At the shrine the flags are out in celebration of the matsuri, which occurs after the harvest in early November. As well as the main kami, Otoshi, there are secondary shrines to Inari (Otoshi's brother), Omoto, the local land kami, and konpira.
The mikoshi stand ready to be carried through the village later. While I was visiting the shrine the ceremonies were underway to transfer the kami into the mikoshi.
One of the 2 komainu (Korean Lions) flanking the steps up to the shrine. These are a fairly standard modern design.
Mr Kono is the priest of the shrine. He is also responsible for 9 other shrines in the area, but even so his duties do not pay enough to make a living. Buddhist priests have the VERY lucrative funeral business to pay their wages, but other than at major shrines, most Shinto priests must work at a regular job.
The village of Ichiki lies on the upper reaches of the Yato River at the base of a mountain that has a small ski resort on it. The Hachiman shrine lies in the centre of the village.
There are a lot of smaller, secondary shrines within the grounds of the main shrine. There is a shrine to Konpira, a very popular kami that originally came from India, a Kannayago Shrine, the kami of metal-workers, the ever popular Inari, the god of harvests (and geisha!), and an Omoto Shrine, the local land-kami. Every 6 years Omoto Kagura is performed here.
100 years ago most, if not all, of these secondary shrines would have been scattered about in small local communities. That was the essence of the traditional religion, local, mostly nature-based gods.

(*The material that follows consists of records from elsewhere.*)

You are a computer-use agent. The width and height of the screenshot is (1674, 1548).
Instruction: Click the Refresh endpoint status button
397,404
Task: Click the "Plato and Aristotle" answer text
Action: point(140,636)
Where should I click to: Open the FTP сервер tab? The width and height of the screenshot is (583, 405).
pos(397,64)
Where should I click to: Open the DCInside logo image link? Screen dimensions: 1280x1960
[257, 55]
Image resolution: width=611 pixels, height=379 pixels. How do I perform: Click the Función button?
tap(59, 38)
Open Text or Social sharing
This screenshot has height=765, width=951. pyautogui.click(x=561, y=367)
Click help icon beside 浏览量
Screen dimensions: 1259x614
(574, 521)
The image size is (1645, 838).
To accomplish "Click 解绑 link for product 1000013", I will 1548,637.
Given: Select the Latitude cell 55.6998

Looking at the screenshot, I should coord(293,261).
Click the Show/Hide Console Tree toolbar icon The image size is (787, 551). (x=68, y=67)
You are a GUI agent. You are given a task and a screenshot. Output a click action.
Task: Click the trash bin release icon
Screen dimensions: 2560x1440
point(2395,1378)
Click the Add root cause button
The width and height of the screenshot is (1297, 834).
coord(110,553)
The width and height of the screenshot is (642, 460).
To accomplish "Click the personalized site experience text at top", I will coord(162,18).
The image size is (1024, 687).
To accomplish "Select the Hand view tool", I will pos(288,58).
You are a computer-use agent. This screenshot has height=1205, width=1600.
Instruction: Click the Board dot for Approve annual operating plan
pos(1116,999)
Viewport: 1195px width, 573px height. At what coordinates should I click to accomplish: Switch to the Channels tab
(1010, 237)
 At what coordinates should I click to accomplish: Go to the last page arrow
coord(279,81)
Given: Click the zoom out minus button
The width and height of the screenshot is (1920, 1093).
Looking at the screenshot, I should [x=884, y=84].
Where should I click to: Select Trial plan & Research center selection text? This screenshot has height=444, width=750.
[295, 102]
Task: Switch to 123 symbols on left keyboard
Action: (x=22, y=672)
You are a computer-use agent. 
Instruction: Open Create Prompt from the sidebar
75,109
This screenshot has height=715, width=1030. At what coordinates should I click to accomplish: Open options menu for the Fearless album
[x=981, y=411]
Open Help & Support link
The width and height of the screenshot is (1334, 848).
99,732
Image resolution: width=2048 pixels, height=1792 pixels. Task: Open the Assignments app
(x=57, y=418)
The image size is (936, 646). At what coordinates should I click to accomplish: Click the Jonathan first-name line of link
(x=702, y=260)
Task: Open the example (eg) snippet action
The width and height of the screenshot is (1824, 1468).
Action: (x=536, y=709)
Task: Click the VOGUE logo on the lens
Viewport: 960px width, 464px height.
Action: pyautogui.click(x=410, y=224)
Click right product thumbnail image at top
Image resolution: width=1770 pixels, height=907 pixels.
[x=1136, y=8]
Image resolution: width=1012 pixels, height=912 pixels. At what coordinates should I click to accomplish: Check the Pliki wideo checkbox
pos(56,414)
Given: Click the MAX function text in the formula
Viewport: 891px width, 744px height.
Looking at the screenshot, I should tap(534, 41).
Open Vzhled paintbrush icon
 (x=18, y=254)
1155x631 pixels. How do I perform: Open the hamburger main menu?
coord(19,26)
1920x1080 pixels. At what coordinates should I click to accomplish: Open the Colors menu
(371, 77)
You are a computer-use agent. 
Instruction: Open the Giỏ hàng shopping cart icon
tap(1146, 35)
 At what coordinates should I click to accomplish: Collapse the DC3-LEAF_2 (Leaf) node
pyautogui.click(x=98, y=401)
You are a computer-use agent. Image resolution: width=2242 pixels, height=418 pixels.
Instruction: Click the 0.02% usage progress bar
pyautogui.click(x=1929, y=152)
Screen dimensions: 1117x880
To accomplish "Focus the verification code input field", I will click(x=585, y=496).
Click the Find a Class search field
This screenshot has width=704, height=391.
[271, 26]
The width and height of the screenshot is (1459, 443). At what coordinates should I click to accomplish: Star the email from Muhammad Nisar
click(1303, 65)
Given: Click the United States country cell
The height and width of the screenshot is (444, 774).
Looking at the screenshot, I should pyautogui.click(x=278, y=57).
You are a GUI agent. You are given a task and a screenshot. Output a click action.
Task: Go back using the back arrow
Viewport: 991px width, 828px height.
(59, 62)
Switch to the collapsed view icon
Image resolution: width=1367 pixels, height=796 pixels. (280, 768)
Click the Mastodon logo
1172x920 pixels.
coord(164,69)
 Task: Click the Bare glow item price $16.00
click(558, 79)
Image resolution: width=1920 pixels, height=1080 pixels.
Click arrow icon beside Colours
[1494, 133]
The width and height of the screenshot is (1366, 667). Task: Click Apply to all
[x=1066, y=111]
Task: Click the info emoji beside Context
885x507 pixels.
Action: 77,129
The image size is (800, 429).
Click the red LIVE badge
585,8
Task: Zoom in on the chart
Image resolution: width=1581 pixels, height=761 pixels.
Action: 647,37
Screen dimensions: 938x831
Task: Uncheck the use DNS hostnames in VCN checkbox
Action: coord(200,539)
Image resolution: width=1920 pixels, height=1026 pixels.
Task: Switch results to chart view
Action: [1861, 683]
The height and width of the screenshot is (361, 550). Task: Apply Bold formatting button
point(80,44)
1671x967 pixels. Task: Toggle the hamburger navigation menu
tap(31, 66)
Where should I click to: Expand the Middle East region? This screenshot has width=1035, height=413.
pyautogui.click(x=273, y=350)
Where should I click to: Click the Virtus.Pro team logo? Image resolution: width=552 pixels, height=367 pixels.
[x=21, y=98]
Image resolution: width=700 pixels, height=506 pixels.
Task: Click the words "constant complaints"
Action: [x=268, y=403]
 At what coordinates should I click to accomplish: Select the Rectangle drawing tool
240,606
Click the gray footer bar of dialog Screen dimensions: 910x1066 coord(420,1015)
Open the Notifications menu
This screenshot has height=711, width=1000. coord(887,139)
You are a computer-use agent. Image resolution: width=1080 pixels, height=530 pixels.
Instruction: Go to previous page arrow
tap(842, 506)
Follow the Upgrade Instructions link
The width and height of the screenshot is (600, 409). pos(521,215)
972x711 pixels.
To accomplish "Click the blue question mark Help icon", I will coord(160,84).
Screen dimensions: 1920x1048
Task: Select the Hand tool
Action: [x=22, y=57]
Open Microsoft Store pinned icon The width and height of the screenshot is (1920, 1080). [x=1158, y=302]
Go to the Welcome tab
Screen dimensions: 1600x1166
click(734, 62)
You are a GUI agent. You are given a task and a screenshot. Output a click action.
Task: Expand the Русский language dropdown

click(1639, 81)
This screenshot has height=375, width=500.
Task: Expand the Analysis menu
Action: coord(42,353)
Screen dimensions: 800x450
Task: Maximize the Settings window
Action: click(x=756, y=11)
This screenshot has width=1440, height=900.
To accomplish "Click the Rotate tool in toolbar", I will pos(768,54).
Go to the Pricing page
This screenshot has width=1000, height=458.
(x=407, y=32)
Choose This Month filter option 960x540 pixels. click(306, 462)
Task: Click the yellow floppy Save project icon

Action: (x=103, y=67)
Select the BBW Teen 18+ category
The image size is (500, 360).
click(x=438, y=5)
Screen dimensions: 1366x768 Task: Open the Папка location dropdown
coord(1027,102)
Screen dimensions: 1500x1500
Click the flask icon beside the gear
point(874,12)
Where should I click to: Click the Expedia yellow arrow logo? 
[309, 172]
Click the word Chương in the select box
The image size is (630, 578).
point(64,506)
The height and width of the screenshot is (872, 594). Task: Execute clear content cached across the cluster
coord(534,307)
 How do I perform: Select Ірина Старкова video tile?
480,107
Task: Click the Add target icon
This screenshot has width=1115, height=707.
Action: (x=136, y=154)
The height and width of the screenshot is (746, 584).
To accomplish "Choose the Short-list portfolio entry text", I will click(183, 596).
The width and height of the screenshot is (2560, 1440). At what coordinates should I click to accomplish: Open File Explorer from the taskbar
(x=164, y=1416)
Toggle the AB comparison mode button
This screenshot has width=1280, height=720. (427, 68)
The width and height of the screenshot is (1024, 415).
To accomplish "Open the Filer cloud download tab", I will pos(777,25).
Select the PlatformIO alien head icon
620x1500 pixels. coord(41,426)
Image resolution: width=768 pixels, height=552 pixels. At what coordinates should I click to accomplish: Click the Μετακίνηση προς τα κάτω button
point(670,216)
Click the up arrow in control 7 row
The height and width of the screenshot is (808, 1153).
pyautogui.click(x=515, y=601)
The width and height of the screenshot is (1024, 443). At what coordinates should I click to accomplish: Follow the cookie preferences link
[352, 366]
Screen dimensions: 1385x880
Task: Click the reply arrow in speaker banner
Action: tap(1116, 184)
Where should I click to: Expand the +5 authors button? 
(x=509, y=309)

The government began a program that closed half of the shrines in the country. They didn't close any Hachiman shrines, as the God of War was an important national kami, and that was the point. The small local shrines were all moved into a central "national" shrine, where national rituals and national kami would become the focus of peoples attention.
On my walks around the backcountry of Japan I have been pleasantly surprised to see a few local shrines being re-established.